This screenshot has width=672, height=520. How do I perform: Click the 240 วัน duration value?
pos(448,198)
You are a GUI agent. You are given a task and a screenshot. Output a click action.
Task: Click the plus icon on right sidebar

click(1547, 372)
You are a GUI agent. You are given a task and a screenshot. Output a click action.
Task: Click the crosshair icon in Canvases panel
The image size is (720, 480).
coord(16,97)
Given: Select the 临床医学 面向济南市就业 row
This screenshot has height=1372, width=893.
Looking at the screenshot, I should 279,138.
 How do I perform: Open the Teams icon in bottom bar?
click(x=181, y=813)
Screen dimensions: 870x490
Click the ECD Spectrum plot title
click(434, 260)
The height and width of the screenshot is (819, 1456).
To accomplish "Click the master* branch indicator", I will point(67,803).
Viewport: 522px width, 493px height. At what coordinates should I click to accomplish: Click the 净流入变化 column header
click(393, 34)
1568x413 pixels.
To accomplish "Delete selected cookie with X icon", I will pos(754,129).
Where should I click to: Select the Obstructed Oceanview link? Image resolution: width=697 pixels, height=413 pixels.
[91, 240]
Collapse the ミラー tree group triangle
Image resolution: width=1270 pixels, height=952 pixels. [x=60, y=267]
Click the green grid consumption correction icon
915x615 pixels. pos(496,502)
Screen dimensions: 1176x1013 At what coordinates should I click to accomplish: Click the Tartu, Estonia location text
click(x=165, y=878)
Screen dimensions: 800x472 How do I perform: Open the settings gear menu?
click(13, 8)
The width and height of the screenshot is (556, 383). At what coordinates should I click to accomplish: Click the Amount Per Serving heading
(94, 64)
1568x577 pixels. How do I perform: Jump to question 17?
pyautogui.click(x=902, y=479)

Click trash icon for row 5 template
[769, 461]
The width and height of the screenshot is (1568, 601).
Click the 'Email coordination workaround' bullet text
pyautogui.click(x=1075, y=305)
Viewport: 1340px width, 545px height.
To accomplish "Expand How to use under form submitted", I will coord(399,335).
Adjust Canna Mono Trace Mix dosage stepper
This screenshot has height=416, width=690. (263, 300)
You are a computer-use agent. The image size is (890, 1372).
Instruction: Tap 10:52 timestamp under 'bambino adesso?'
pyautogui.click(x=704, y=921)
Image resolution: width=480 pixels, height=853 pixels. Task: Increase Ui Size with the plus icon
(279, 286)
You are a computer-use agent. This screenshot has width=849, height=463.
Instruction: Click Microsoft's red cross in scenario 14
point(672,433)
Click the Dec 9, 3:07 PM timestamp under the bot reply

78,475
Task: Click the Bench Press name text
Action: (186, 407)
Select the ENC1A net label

= = = = =

Rewrite all of the records above, changing "GUI agent" to "screen agent" wherever it occurs and leaving everything else the same.

This screenshot has width=672, height=520. How do I perform: Click the 240 วัน duration value?
pos(448,198)
You are a screen agent. You are given a task and a screenshot. Output a click action.
Task: Click the plus icon on right sidebar

click(1547, 372)
You are a screen agent. You are given a task and a screenshot. Output a click action.
Task: Click the crosshair icon in Canvases panel
The image size is (720, 480).
coord(16,97)
Given: Select the 临床医学 面向济南市就业 row
This screenshot has height=1372, width=893.
Looking at the screenshot, I should 279,138.
 How do I perform: Open the Teams icon in bottom bar?
click(x=181, y=813)
Screen dimensions: 870x490
Click the ECD Spectrum plot title
click(434, 260)
The height and width of the screenshot is (819, 1456).
To accomplish "Click the master* branch indicator", I will point(67,803).
Viewport: 522px width, 493px height. At what coordinates should I click to accomplish: Click the 净流入变化 column header
click(393, 34)
1568x413 pixels.
To accomplish "Delete selected cookie with X icon", I will pos(754,129).
Where should I click to: Select the Obstructed Oceanview link? Image resolution: width=697 pixels, height=413 pixels.
[91, 240]
Collapse the ミラー tree group triangle
Image resolution: width=1270 pixels, height=952 pixels. [x=60, y=267]
Click the green grid consumption correction icon
915x615 pixels. pos(496,502)
Screen dimensions: 1176x1013 At what coordinates should I click to accomplish: Click the Tartu, Estonia location text
click(x=165, y=878)
Screen dimensions: 800x472 How do I perform: Open the settings gear menu?
click(13, 8)
The width and height of the screenshot is (556, 383). At what coordinates should I click to accomplish: Click the Amount Per Serving heading
(94, 64)
1568x577 pixels. How do I perform: Jump to question 17?
pyautogui.click(x=902, y=479)

Click trash icon for row 5 template
[769, 461]
The width and height of the screenshot is (1568, 601).
Click the 'Email coordination workaround' bullet text
pyautogui.click(x=1075, y=305)
Viewport: 1340px width, 545px height.
To accomplish "Expand How to use under form submitted", I will coord(399,335).
Adjust Canna Mono Trace Mix dosage stepper
This screenshot has height=416, width=690. (263, 300)
You are a computer-use agent. The image size is (890, 1372).
Instruction: Tap 10:52 timestamp under 'bambino adesso?'
pyautogui.click(x=704, y=921)
Image resolution: width=480 pixels, height=853 pixels. Task: Increase Ui Size with the plus icon
(279, 286)
You are a computer-use agent. This screenshot has width=849, height=463.
Instruction: Click Microsoft's red cross in scenario 14
point(672,433)
Click the Dec 9, 3:07 PM timestamp under the bot reply

78,475
Task: Click the Bench Press name text
Action: (186, 407)
Select the ENC1A net label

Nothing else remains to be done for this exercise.